Таким образом, переплетение и даже полное слияние аполлоновского и дионисовского мотивов является для классической трагедии традицией.

Платон (Legg. II 653d), говоря о празднествах своих идеальных граждан, об отдохновении их от трудов и исправлении их воспитания, празднества в честь Муз и их руководителей, Аполлона и Диониса, считает главными. Покровителем молодых людей до 30 лет Платон (II 665а) считает Аполлона и Диониса, а людей до 50 лет — Диониса. Однако не только Еврипид, но даже и такой философ, как Аристотель, по свидетельству Макробия (Sat. I 18, 1), утверждал тождество обоих богов: «Аполлон и Либер–Отец — один и тот же бог», причем Аристотель это подробно мотивировал.

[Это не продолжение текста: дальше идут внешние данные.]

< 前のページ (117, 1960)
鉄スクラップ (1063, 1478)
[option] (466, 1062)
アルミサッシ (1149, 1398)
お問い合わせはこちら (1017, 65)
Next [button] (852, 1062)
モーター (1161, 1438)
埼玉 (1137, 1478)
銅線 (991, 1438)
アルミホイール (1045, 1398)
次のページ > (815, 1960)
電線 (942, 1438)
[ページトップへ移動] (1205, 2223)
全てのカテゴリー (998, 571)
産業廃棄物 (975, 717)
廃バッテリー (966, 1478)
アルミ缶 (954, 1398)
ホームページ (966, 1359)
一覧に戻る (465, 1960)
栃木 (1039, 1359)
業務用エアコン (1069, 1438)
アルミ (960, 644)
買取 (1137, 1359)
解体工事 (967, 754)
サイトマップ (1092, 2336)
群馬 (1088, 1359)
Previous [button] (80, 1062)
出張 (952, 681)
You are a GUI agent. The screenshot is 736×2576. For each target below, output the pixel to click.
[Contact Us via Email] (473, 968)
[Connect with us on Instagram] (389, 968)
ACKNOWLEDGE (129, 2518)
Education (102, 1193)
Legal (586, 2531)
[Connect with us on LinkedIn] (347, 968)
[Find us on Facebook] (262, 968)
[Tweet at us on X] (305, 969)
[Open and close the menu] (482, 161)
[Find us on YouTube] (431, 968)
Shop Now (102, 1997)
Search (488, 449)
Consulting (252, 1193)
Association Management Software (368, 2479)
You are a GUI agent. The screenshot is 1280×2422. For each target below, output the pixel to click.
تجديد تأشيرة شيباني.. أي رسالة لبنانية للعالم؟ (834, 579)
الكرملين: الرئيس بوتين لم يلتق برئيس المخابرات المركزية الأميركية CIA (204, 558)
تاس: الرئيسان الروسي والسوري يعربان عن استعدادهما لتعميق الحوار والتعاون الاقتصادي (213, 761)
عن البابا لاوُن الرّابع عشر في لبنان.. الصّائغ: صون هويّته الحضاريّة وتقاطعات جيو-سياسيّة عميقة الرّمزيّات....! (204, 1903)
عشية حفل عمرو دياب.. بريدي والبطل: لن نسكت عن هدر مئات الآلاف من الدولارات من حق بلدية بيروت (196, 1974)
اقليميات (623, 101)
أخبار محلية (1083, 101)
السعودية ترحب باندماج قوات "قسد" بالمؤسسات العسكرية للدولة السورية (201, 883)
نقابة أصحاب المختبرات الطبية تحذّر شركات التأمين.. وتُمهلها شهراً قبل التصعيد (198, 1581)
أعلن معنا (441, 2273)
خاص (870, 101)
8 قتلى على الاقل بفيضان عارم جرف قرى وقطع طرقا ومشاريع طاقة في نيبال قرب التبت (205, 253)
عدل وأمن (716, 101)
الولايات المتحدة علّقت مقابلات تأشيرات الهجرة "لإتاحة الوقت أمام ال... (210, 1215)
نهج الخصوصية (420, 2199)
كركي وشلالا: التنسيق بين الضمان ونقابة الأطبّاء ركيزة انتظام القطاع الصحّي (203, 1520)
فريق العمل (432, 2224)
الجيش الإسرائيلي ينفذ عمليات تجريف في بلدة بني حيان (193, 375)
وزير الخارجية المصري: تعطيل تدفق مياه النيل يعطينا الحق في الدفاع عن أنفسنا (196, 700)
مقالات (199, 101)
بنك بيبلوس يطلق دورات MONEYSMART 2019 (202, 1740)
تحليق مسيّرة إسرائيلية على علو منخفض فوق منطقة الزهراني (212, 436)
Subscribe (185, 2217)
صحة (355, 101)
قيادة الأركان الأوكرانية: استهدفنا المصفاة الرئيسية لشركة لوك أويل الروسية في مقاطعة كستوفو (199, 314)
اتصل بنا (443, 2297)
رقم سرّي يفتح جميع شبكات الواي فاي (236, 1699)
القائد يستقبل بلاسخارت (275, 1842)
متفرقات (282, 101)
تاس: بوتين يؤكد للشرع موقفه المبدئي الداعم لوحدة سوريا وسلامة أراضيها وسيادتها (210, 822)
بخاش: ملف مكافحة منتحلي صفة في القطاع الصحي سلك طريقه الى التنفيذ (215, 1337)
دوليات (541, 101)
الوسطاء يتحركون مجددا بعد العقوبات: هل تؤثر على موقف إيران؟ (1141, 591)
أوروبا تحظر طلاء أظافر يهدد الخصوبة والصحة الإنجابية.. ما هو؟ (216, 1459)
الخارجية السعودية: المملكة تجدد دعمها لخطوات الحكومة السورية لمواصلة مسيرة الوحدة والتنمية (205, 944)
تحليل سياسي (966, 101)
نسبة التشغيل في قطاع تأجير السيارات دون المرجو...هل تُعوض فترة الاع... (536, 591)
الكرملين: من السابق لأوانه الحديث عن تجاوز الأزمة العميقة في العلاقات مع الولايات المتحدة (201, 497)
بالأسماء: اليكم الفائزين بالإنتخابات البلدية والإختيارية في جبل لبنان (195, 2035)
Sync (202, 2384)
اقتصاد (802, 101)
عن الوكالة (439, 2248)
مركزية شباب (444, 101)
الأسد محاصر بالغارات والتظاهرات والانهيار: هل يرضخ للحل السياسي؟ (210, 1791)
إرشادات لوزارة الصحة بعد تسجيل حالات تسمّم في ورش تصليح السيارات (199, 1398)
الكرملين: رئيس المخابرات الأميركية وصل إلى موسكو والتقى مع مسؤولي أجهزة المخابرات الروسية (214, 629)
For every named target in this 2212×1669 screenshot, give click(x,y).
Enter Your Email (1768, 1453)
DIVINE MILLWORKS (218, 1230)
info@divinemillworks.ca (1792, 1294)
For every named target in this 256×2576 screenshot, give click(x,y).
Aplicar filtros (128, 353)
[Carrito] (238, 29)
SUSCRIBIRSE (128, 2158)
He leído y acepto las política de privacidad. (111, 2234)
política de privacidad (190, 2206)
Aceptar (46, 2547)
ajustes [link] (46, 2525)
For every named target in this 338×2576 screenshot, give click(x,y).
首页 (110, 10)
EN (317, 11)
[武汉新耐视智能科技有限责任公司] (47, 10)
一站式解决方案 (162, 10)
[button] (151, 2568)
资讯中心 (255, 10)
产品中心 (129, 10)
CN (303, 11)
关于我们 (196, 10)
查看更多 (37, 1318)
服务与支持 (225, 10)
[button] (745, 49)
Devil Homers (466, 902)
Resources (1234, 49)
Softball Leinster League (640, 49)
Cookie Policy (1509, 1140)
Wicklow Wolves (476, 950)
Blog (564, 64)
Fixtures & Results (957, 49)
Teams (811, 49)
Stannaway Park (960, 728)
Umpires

Полстолетия тому назад из дельфийских надписей был реконструирован пеан, принадлежащий поэту IV в. Фи–лодаму, причем этот пеан воспевал не Аполлона, как все пеаны, но Диониса. Сейчас восстановлено 156 стихов этого пеана (см. Антологию Диля II 252). Каждая строфа этого пеана содержит припев, явно отождествляющий Аполлона и Диониса: «Эвой, о Иобакх, о иэ Пайан!» (Ио–бакх — одно из священных имен Диониса, Пайан — Аполлона.) Характерно и такое место у Лукана (V 73 сл.):

«Гора, посвященная Фебу и Бромию, на каковой при смешении обоих божеств фиванки правят дельфийские триэтерии Вакху».

У ритора III в. н. э. Менандра (Rhet. Gr. IX 330) тоже читаем не допускающие никаких кривотолков слова:

«Дионисом зовут тебя фиванцы, дельфийцы же чтут двойным именем: Аполлон и Дионис. Вокруг тебя дикие звери, вокруг тебя фиады, от тебя и Луна приемлет лучи».

Сервий и Ватиканские мифографы тоже отождествляют Аполлона с Либером — Вакхом.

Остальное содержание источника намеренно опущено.